Dealing with the aches of exercise

First figure out if the pain is good or bad for you

Health & Fitness

April 13, 2003|By Judi Sheppard Missett | Judi Sheppard Missett,TRIBUNE MEDIA SERVICES

Have you begun a new exercise program, only to find that unwelcome aches and pains slow you down? Are you asking yourself why, and what you can do for relief?

The first step to dealing with exercise-related pain is determining whether it's good or bad. Can any pain be good? Actually, yes. Certain muscle aches are a sign of exertion - an uncomfortable declaration that you are conditioning your body - rather than injury.

We're talking about the burning sensation you feel while trying to complete those last three biceps curls, or the muscle soreness you experience a day or two after a workout. The former type of pain dissipates shortly after you stop doing the exercise. It is triggered by a buildup of lactic acid, and you may be experiencing it now because you've recently increased the weight or number of repetitions for a certain exercise.

Delayed-onset muscle soreness, the official name for aches that surface a day or two later, is your body's response to microscopic tears in the muscle fibers. The tears and corresponding inflammation cause the pain. The good news is that this process of breakdown and repair is how your muscles become stronger.

These two types of pain should be expected, even desired, if your goal is to strengthen your muscles and increase your level of fitness. The best way to deal with them is:

Warm up gradually and go a little lighter on your workout if you're experiencing delayed-onset muscle soreness.

Stop, rest briefly and breathe deeply to replenish the working muscles' supply of oxygen if you're experiencing burning fatigue from a buildup of lactic acid.

Pain caused by injury is a different matter. Injuries can be acute, as with the sudden twisting of an ankle, or they may be chronic, as with a stress fracture or tendonitis that has escalated over time. In either case, it is not advisable to push through the pain. Doing so may cause permanent damage. In these instances, seek diagnosis and treatment from a health professional and take adequate time to heal.

At the outset of an injury, do RICE, the acronym for Rest, Ice, Compression and Elevation. This is an excellent time to cross-train, as long as the new activities don't aggravate your injury.

Of course, it always helps to do whatever you can to prevent injuries from occurring in the first place. Here are some tips:

Stretch, stretch, stretch. Working muscles shorten, which leads to injury unless you do something to maintain your flexibility. Always perform stretching exercises for all the major muscles (and any others that you use during your workout) for 10 to 20 minutes after your workout. Stretching is most effective when your muscles are warm.

Give yourself adequate recovery time between workouts. Chronic injuries are usually caused by overuse.

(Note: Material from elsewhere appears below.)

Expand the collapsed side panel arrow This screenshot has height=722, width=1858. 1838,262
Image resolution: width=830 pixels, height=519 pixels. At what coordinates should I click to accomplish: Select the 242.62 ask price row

Increase the frequency and duration of your workouts slowly. Your cardiovascular system usually shapes up faster than your musculoskeletal system. In other words, your lungs may be ready to run an extra 10 miles during the week, but your bones and tendons probably aren't.

Cross-train. Doing a variety of exercise activities spreads the workload around and challenges muscles you may not be using in your primary fitness activity. It's a good idea to do at least one low- or non-impact workout per week.

Look after susceptible areas, such as ankles, knees, shoulders, elbows, lower back. Take the time to strengthen the muscles, ligaments and tendons that support these areas.

The following exercise strengthens the abdominal and other torso muscles for spine stabilization and injury prevention. If a mild strain in one of your limbs has you temporarily sidelined from your regular workout, you can still grab a chair and work on your core strength:

Sit on the front edge of a stable, sturdy chair. Lift your torso tall and place your hands on the sides of the chair, keeping your shoulders relaxed. Without slouching or letting your spine round, tip back slightly as you lift your feet from the floor. Tap your toes back on the floor, and repeat these movements 10 to 15 times, exhaling as you lift your legs. Try to focus on good posture, and don't tense your neck or tuck or lift your chin as you do this exercise.